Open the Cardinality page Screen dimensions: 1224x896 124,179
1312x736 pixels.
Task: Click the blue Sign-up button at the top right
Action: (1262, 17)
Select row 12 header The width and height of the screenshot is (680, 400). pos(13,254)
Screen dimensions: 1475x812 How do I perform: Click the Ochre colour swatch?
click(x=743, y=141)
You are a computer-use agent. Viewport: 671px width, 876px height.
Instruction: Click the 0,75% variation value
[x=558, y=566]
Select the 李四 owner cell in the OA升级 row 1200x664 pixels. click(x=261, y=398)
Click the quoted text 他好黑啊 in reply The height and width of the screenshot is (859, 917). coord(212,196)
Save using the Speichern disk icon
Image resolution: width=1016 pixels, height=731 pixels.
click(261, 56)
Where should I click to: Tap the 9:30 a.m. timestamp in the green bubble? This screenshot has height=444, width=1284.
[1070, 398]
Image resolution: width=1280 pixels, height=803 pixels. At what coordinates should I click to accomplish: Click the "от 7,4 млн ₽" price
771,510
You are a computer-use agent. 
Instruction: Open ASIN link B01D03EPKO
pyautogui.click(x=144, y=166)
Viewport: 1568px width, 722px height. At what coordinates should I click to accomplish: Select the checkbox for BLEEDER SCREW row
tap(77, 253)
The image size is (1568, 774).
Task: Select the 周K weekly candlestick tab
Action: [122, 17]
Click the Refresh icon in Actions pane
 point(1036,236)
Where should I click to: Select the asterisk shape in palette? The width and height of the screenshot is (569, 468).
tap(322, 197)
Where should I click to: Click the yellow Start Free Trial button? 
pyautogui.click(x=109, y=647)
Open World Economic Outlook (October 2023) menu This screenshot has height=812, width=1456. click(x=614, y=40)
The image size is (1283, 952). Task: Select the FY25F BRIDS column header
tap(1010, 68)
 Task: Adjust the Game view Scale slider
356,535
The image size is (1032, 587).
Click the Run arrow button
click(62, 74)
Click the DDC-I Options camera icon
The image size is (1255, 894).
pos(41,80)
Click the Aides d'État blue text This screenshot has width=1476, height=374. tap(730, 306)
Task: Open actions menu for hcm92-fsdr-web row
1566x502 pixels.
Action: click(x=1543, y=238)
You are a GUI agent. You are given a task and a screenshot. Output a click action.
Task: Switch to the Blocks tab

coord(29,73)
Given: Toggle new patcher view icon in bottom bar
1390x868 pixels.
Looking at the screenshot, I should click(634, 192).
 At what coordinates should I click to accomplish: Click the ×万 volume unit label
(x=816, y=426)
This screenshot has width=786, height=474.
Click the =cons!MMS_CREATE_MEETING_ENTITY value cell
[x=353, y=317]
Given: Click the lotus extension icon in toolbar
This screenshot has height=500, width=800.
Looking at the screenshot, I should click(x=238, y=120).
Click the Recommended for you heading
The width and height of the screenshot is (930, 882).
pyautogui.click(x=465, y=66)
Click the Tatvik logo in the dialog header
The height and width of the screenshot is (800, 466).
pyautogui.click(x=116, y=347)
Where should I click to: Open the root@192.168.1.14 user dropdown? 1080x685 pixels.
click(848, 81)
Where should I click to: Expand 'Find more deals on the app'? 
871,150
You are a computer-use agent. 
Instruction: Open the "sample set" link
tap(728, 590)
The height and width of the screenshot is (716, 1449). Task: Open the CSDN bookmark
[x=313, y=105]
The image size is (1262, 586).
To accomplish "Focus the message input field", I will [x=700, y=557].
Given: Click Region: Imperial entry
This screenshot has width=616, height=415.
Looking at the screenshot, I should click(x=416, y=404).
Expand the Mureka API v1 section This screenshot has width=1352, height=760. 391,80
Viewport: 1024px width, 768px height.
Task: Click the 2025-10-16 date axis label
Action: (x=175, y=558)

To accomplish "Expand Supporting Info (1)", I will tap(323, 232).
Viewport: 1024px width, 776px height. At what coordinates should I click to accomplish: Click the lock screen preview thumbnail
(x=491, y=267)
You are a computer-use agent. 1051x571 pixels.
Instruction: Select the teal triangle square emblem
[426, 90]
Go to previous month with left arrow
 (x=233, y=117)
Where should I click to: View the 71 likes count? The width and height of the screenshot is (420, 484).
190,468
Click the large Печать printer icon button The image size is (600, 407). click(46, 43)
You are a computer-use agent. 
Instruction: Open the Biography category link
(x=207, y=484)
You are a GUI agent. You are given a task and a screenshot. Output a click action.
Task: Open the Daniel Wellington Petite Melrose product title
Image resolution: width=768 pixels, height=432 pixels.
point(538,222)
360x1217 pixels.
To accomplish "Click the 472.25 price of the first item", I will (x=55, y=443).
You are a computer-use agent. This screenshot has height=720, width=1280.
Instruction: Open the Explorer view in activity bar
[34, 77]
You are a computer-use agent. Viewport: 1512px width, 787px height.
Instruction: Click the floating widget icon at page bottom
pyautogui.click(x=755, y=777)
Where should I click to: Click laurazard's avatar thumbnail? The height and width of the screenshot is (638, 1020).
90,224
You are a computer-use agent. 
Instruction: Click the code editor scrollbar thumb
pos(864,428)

- **What the task asks**: For each record above, give it again without a single change.

- **Exercise answer**:
Open the Cardinality page Screen dimensions: 1224x896 124,179
1312x736 pixels.
Task: Click the blue Sign-up button at the top right
Action: (1262, 17)
Select row 12 header The width and height of the screenshot is (680, 400). pos(13,254)
Screen dimensions: 1475x812 How do I perform: Click the Ochre colour swatch?
click(x=743, y=141)
You are a computer-use agent. Viewport: 671px width, 876px height.
Instruction: Click the 0,75% variation value
[x=558, y=566]
Select the 李四 owner cell in the OA升级 row 1200x664 pixels. click(x=261, y=398)
Click the quoted text 他好黑啊 in reply The height and width of the screenshot is (859, 917). coord(212,196)
Save using the Speichern disk icon
Image resolution: width=1016 pixels, height=731 pixels.
click(261, 56)
Where should I click to: Tap the 9:30 a.m. timestamp in the green bubble? This screenshot has height=444, width=1284.
[1070, 398]
Image resolution: width=1280 pixels, height=803 pixels. At what coordinates should I click to accomplish: Click the "от 7,4 млн ₽" price
771,510
You are a computer-use agent. 
Instruction: Open ASIN link B01D03EPKO
pyautogui.click(x=144, y=166)
Viewport: 1568px width, 722px height. At what coordinates should I click to accomplish: Select the checkbox for BLEEDER SCREW row
tap(77, 253)
The image size is (1568, 774).
Task: Select the 周K weekly candlestick tab
Action: [122, 17]
Click the Refresh icon in Actions pane
 point(1036,236)
Where should I click to: Select the asterisk shape in palette? The width and height of the screenshot is (569, 468).
tap(322, 197)
Where should I click to: Click the yellow Start Free Trial button? 
pyautogui.click(x=109, y=647)
Open World Economic Outlook (October 2023) menu This screenshot has height=812, width=1456. click(x=614, y=40)
The image size is (1283, 952). Task: Select the FY25F BRIDS column header
tap(1010, 68)
 Task: Adjust the Game view Scale slider
356,535
The image size is (1032, 587).
Click the Run arrow button
click(62, 74)
Click the DDC-I Options camera icon
The image size is (1255, 894).
pos(41,80)
Click the Aides d'État blue text This screenshot has width=1476, height=374. tap(730, 306)
Task: Open actions menu for hcm92-fsdr-web row
1566x502 pixels.
Action: click(x=1543, y=238)
You are a GUI agent. You are given a task and a screenshot. Output a click action.
Task: Switch to the Blocks tab

coord(29,73)
Given: Toggle new patcher view icon in bottom bar
1390x868 pixels.
Looking at the screenshot, I should click(634, 192).
 At what coordinates should I click to accomplish: Click the ×万 volume unit label
(x=816, y=426)
This screenshot has width=786, height=474.
Click the =cons!MMS_CREATE_MEETING_ENTITY value cell
[x=353, y=317]
Given: Click the lotus extension icon in toolbar
This screenshot has height=500, width=800.
Looking at the screenshot, I should click(x=238, y=120).
Click the Recommended for you heading
The width and height of the screenshot is (930, 882).
pyautogui.click(x=465, y=66)
Click the Tatvik logo in the dialog header
The height and width of the screenshot is (800, 466).
pyautogui.click(x=116, y=347)
Where should I click to: Open the root@192.168.1.14 user dropdown? 1080x685 pixels.
click(848, 81)
Where should I click to: Expand 'Find more deals on the app'? 
871,150
You are a computer-use agent. 
Instruction: Open the "sample set" link
tap(728, 590)
The height and width of the screenshot is (716, 1449). Task: Open the CSDN bookmark
[x=313, y=105]
The image size is (1262, 586).
To accomplish "Focus the message input field", I will [x=700, y=557].
Given: Click Region: Imperial entry
This screenshot has width=616, height=415.
Looking at the screenshot, I should click(x=416, y=404).
Expand the Mureka API v1 section This screenshot has width=1352, height=760. 391,80
Viewport: 1024px width, 768px height.
Task: Click the 2025-10-16 date axis label
Action: (x=175, y=558)

To accomplish "Expand Supporting Info (1)", I will tap(323, 232).
Viewport: 1024px width, 776px height. At what coordinates should I click to accomplish: Click the lock screen preview thumbnail
(x=491, y=267)
You are a computer-use agent. 1051x571 pixels.
Instruction: Select the teal triangle square emblem
[426, 90]
Go to previous month with left arrow
 (x=233, y=117)
Where should I click to: View the 71 likes count? The width and height of the screenshot is (420, 484).
190,468
Click the large Печать printer icon button The image size is (600, 407). click(46, 43)
You are a computer-use agent. 
Instruction: Open the Biography category link
(x=207, y=484)
You are a GUI agent. You are given a task and a screenshot. Output a click action.
Task: Open the Daniel Wellington Petite Melrose product title
Image resolution: width=768 pixels, height=432 pixels.
point(538,222)
360x1217 pixels.
To accomplish "Click the 472.25 price of the first item", I will (x=55, y=443).
You are a computer-use agent. This screenshot has height=720, width=1280.
Instruction: Open the Explorer view in activity bar
[34, 77]
You are a computer-use agent. Viewport: 1512px width, 787px height.
Instruction: Click the floating widget icon at page bottom
pyautogui.click(x=755, y=777)
Where should I click to: Click laurazard's avatar thumbnail? The height and width of the screenshot is (638, 1020).
90,224
You are a computer-use agent. 
Instruction: Click the code editor scrollbar thumb
pos(864,428)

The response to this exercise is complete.